### Requirement
Only the lines below, from the one with "This screenshot has height=868, width=1389." through the one with "Open the 备份分区 backup partition tool", are to be written out, exactly.

### Extracted information
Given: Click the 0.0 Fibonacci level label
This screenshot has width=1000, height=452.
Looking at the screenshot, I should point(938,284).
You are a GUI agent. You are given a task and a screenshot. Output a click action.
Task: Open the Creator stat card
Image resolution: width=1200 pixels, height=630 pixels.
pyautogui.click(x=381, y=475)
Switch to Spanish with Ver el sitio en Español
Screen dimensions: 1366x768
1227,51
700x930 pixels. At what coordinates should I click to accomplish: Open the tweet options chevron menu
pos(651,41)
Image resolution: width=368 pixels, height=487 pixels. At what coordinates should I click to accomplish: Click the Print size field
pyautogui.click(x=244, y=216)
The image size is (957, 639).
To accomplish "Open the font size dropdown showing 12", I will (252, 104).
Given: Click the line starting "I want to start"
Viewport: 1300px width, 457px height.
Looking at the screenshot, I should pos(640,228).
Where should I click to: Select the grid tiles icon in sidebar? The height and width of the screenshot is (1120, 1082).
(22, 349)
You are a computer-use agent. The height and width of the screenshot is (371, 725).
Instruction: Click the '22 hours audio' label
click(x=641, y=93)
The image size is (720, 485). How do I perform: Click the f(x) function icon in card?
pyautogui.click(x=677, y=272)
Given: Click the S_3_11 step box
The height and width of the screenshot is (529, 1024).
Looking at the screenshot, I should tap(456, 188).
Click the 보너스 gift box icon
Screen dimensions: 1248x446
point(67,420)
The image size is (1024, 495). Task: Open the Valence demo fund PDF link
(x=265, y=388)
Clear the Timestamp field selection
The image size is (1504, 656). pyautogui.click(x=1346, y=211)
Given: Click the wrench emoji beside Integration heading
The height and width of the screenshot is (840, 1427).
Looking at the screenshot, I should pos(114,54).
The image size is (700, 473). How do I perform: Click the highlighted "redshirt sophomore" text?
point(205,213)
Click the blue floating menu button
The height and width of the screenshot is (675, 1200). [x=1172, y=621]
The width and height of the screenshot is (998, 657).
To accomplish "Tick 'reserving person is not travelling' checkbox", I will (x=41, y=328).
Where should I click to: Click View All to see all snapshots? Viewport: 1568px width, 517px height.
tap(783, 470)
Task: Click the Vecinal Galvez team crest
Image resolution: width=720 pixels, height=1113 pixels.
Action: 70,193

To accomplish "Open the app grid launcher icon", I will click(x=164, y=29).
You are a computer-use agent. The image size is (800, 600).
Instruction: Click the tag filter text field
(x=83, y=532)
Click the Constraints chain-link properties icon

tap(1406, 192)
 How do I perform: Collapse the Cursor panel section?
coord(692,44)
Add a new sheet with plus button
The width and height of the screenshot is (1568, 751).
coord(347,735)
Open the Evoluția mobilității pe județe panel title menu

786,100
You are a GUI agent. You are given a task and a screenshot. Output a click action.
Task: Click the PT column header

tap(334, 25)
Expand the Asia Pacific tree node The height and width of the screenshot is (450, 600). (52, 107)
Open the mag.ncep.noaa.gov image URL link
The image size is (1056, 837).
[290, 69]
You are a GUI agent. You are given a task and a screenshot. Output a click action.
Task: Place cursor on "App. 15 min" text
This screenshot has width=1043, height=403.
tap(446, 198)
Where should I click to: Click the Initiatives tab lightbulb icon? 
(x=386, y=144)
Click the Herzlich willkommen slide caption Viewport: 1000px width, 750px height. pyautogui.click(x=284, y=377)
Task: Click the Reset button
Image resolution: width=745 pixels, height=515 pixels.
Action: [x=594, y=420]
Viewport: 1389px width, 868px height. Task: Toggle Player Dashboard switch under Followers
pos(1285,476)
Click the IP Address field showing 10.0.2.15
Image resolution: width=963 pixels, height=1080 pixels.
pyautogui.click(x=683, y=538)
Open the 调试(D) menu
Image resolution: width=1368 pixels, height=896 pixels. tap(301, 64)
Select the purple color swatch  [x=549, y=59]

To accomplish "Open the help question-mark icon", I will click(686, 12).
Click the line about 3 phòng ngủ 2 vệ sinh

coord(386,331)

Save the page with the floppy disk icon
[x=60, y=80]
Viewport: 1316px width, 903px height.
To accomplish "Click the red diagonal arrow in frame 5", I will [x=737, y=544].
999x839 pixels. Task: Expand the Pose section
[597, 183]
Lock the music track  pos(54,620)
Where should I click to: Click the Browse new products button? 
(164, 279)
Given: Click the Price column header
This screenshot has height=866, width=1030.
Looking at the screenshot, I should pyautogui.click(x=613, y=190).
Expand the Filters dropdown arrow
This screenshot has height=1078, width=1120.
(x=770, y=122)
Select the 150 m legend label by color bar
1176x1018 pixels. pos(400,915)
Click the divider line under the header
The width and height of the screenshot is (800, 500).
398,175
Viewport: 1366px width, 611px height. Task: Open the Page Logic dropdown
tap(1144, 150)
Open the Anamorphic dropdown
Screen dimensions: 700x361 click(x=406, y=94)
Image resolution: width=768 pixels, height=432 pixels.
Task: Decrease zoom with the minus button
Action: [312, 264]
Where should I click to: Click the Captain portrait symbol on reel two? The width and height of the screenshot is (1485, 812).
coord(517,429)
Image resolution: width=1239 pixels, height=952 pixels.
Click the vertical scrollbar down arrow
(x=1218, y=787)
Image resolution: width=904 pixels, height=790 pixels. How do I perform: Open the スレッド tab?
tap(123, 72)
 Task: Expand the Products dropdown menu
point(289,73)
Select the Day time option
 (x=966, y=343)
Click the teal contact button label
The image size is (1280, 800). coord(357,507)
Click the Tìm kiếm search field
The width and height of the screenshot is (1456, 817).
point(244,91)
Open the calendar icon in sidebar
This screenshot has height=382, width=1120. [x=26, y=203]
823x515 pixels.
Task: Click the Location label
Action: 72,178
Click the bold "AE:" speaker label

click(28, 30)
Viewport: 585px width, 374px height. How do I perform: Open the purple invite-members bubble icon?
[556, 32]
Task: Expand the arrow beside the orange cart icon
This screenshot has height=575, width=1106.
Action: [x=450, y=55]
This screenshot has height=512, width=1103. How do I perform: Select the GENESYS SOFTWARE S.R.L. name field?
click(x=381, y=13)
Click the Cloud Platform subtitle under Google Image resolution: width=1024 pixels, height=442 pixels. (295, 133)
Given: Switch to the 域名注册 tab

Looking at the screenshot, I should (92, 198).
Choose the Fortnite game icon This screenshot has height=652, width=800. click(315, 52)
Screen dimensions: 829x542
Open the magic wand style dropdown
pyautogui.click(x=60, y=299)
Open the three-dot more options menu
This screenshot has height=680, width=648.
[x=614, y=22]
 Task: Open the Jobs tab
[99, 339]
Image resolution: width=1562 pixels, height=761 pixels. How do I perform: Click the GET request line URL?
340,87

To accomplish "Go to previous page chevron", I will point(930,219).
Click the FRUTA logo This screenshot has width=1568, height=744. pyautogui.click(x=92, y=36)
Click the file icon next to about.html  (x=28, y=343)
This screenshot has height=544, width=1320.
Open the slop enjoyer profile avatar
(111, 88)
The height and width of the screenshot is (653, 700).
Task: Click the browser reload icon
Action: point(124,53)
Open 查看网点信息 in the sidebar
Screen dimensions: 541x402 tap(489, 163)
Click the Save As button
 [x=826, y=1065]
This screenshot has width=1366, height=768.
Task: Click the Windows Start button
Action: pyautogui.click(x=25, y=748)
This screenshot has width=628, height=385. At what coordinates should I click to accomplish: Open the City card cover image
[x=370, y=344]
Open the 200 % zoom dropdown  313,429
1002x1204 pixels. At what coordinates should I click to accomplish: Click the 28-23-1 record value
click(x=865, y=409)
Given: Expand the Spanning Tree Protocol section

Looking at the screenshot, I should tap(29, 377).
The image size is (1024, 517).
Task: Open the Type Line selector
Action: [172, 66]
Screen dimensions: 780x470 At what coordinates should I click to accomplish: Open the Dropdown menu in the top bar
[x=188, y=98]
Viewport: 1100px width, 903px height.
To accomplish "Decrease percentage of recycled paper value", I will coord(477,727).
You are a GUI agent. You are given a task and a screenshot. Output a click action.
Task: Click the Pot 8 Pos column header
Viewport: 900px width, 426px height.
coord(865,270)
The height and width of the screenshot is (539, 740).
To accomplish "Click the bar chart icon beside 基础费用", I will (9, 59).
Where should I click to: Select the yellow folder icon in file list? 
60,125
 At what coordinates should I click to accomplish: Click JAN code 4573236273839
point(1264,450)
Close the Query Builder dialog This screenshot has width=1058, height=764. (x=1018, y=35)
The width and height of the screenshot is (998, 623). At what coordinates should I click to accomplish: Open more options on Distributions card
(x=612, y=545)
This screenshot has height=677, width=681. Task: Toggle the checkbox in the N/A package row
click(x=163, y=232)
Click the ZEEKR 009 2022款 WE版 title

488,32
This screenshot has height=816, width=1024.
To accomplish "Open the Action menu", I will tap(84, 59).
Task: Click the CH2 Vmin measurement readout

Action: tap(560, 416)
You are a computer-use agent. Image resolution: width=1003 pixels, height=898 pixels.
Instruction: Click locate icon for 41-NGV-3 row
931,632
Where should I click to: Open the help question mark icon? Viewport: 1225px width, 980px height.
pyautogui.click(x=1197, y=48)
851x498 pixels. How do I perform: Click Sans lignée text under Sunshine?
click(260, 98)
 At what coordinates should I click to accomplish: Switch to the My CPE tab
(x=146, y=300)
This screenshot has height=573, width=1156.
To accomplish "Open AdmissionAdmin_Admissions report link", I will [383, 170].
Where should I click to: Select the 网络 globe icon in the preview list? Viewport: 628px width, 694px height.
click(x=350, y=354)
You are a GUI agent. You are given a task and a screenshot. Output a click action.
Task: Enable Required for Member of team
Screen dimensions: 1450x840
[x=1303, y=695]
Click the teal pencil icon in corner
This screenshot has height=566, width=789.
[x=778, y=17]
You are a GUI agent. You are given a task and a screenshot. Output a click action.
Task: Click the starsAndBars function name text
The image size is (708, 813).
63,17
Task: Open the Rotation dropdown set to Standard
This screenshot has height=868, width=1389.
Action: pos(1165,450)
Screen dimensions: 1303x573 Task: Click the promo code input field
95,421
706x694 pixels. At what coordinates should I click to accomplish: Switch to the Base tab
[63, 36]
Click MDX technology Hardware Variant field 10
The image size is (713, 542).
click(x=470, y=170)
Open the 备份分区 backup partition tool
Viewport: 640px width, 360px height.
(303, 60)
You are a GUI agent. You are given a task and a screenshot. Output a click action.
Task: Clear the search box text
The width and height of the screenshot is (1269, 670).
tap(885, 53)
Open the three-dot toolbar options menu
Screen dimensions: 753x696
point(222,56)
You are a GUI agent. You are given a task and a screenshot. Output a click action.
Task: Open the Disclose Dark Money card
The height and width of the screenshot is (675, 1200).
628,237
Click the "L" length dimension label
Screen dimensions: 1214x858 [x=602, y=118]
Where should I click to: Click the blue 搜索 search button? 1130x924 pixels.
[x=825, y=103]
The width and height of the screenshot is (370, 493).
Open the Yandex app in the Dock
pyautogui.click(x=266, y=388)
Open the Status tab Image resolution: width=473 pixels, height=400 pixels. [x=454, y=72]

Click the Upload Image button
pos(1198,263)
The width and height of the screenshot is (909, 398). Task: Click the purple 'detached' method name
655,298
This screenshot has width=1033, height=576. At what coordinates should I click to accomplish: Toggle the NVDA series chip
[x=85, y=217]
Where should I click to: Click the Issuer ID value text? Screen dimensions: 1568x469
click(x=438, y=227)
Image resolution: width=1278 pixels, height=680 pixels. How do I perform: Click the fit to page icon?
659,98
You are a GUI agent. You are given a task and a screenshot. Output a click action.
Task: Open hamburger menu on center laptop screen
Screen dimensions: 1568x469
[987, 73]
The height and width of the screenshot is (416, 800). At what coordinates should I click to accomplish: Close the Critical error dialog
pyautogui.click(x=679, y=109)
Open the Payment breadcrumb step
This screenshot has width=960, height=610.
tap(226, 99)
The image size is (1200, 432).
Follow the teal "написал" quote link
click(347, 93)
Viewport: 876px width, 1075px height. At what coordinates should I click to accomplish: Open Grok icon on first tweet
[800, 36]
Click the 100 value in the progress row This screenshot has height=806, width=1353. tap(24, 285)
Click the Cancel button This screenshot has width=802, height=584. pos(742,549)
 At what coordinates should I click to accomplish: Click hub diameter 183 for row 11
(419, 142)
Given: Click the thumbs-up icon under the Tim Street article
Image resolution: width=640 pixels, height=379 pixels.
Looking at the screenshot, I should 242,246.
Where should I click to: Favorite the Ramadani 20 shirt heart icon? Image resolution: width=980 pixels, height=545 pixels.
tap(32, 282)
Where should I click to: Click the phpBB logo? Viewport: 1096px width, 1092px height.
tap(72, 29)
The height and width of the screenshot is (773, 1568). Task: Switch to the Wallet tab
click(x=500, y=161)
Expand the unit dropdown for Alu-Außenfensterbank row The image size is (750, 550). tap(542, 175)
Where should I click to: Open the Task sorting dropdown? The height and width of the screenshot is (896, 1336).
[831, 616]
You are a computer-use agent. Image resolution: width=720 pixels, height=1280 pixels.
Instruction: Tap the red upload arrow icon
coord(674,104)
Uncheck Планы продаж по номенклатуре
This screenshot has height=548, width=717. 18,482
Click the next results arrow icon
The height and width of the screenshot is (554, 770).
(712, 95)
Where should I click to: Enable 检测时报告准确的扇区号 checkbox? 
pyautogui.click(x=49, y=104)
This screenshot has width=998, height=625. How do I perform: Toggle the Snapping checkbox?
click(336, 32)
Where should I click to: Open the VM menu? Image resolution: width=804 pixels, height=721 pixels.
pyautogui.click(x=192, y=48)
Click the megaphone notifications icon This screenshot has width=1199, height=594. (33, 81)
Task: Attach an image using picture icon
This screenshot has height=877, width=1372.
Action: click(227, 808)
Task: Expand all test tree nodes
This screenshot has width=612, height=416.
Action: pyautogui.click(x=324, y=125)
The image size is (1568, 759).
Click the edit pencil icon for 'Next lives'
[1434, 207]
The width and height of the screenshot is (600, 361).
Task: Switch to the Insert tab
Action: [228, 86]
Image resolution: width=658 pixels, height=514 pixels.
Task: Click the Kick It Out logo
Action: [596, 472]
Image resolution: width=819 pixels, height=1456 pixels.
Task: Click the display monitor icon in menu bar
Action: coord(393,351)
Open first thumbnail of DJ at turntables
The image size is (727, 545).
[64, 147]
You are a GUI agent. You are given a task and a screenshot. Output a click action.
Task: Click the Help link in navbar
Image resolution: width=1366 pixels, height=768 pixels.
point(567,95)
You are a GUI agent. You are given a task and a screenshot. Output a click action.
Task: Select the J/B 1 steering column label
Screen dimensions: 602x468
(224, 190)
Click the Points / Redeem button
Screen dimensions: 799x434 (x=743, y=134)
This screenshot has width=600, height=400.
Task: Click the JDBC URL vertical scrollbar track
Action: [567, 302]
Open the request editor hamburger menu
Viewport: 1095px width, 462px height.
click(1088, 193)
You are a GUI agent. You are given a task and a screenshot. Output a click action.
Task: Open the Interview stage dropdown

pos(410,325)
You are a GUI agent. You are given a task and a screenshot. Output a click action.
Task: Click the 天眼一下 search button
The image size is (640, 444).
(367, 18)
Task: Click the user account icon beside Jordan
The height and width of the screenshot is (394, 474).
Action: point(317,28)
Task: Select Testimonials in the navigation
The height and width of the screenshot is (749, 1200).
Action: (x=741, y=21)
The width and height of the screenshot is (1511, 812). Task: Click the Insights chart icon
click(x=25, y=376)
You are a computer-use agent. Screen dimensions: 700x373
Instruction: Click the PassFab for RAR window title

### Response to the exercise
This screenshot has height=868, width=1389.
Action: pos(1165,450)
Screen dimensions: 1303x573 Task: Click the promo code input field
95,421
706x694 pixels. At what coordinates should I click to accomplish: Switch to the Base tab
[63, 36]
Click MDX technology Hardware Variant field 10
The image size is (713, 542).
click(x=470, y=170)
Open the 备份分区 backup partition tool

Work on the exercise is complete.